Specifies the input teradataml DataFrame.
Types: teradataml DataFrame
observation_column:
Required Argument.
Specifies the column name in "data" containing observation labels.
Types: str
prediction_column:
Required Argument.
Specifies the column name in "data" containing predicted labels.
Types: str
metrics:
Optional Argument.
Specifies the list of evaluation metrics. The function returns
the following metrics if the list is not provided:
MAE:
Mean absolute error (MAE) is the arithmetic average of the
absolute errors between observed values and predicted values.
MSE:
Mean squared error (MSE) is the average of the squares of
the errors between observed values and predicted values.
MSLE:
Mean Square Log Error (MSLE) is the relative difference
between the log-transformed observed values and predicted
values.
MAPE:
Mean Absolute Percentage Error (MAPE) is the mean or
average of the absolute percentage errors of forecasts.
MPE:
Mean percentage error (MPE) is the computed average
of percentage errors by which predicted values differ from
observed values.
RMSE:
Root means squared error (MSE) is the square root of the
average of the squares of the errors between observed
values and predicted values.
RMSLE:
Root means Square Log Error (MSLE) is the square root
of the relative difference between the log-transformed
observed values and predicted values.
R2:
R Squared (R2) is the proportion of the variation in the
dependent variable that is predictable from the independent
variable(s).
AR2:
Adjusted R-squared (AR2) is a modified version of R-squared
that has been adjusted for the independent variable(s) in
the model.
EV:
Explained variation (EV) measures the proportion to which
a mathematical model accounts for the variation (dispersion)
of a given data set.
ME:
Max-Error (ME) is the worst-case error between observed
values and predicted values.
MPD:
Mean Poisson Deviance (MPD) is equivalent to Tweedie
Deviances when the power parameter value is 1.
MGD:
Mean Gamma Deviance (MGD) is equivalent to Tweedie
Deviances when the power parameter value is 2.
FSTAT:
F-statistics (FSTAT) conducts an F-test. An F-test
is any statistical test in which the test statistic has an
F-distribution under the null hypothesis.
* F_score:
F_score value from the F-test.
* F_Critcialvalue:
F critical value from the F-test. (alpha, df1, df2,
UPPER_TAILED), alpha = 95%
* p_value:
Probability value associated with the F_score value
(F_score, df1, df2, UPPER_TAILED)
* F_conclusion:
F-test result, either 'reject null hypothesis' or
'fail to reject null hypothesis'. If F_score >
F_Critcialvalue, then 'reject null hypothesis'
Else 'fail to reject null hypothesis'
Types: str OR list of strs
independent_features_num:
Optional Argument.
Specifies the number of independent variables in the model.
Required with Adjusted R Squared metric, else ignored.
Types: int
freedom_degrees:
Optional Argument.
Specifies the numerator degrees of freedom (df1) and denominator
degrees of freedom (df2). Required with fstat metric, else ignored.

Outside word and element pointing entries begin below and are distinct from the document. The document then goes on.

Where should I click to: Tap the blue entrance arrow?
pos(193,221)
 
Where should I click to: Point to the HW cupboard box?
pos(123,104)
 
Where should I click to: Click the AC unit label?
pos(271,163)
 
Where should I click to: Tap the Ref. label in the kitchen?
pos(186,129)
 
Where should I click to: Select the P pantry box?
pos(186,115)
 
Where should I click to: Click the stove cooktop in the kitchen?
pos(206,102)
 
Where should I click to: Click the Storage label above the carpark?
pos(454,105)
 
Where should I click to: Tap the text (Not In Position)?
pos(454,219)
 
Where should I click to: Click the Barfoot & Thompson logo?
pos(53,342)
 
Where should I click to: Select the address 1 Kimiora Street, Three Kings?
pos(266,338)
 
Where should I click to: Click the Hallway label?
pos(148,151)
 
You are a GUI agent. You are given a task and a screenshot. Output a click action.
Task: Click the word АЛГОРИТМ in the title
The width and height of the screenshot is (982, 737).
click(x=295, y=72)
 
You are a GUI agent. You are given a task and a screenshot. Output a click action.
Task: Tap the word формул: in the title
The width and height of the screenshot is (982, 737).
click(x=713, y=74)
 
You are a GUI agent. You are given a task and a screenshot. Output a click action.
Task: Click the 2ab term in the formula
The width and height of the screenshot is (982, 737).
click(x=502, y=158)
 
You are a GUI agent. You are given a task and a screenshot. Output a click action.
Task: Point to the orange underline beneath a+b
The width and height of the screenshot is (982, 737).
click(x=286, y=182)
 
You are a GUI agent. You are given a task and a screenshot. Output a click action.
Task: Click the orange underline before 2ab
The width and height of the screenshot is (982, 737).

Types: int OR list of ints
**generic_arguments:
Specifies the generic keyword arguments SQLE functions accept. Below
are the generic keyword arguments:
persist:
Optional Argument.
Specifies whether to persist the results of the
function in a table or not. When set to True,
results are persisted in a table; otherwise,
results are garbage collected at the end of the
session.
Default Value: False
Types: bool
volatile:
Optional Argument.
Specifies whether to put the results of the
function in a volatile table or not. When set to
True, results are stored in a volatile table,
otherwise not.
Default Value: False
Types: bool
Function allows the user to partition, hash, order or local
order the input data. These generic arguments are available
for each argument that accepts teradataml DataFrame as
input and can be accessed as:
* "<input_data_arg_name>_partition_column" accepts str or
list of str (Strings)
* "<input_data_arg_name>_hash_column" accepts str or list
of str (Strings)
* "<input_data_arg_name>_order_column" accepts str or list
of str (Strings)
* "local_order_<input_data_arg_name>" accepts boolean
Note:
These generic arguments are supported by teradataml if
the underlying SQL Engine function supports, else an
exception is raised.
RETURNS:
Instance of RegressionEvaluator.
Output teradataml DataFrames can be accessed using attribute
references, such as RegressionEvaluatorObj.<attribute_name>.
Output teradataml DataFrame attribute name is:
result
RAISES:
TeradataMlException, TypeError, ValueError
EXAMPLES:
# Notes:
# 1. Get the connection to Vantage to execute the function.
# 2. One must import the required functions mentioned in
# the example from teradataml.
# 3. Function will raise error if not supported on the Vantage
# user is connected to.
from teradataml import valib
# Set the 'configure.val_install_location' variable.
from teradataml import configure
configure.val_install_location = "val"
# Create required teradataml DataFrame.
# Load the example data.
load_example_data("teradataml", "titanic")
# Create teradataml DataFrame objects.
titanic = DataFrame.from_table("titanic")
# First generate linear regression model using LinReg() function from 'valib'.
lin_reg_obj = valib.LinReg(data=titanic,
columns=["age", "survived", "pclass"],
response_column="fare")
# Score the data using the linear regression model generated above.
obj = valib.LinRegPredict(data=titanic,
model=lin_reg_obj.model,
accumulate = "fare",
response_column="fare_prediction")
# Check the list of available analytic functions.
display_analytic_functions()
# Example 1 : Compute 'RMSE', 'R2' and 'FSTAT' metrics to evaluate
# the model.
RegressionEvaluator_out = RegressionEvaluator(data = obj.result,
observation_column = "fare",
prediction_column = "fare_prediction",
freedom_degrees = [1, 2],
independent_features_num = 2,
metrics = ['RMSE','R2','FSTAT'])
# Print the result DataFrame.
print(RegressionEvaluator_out.result)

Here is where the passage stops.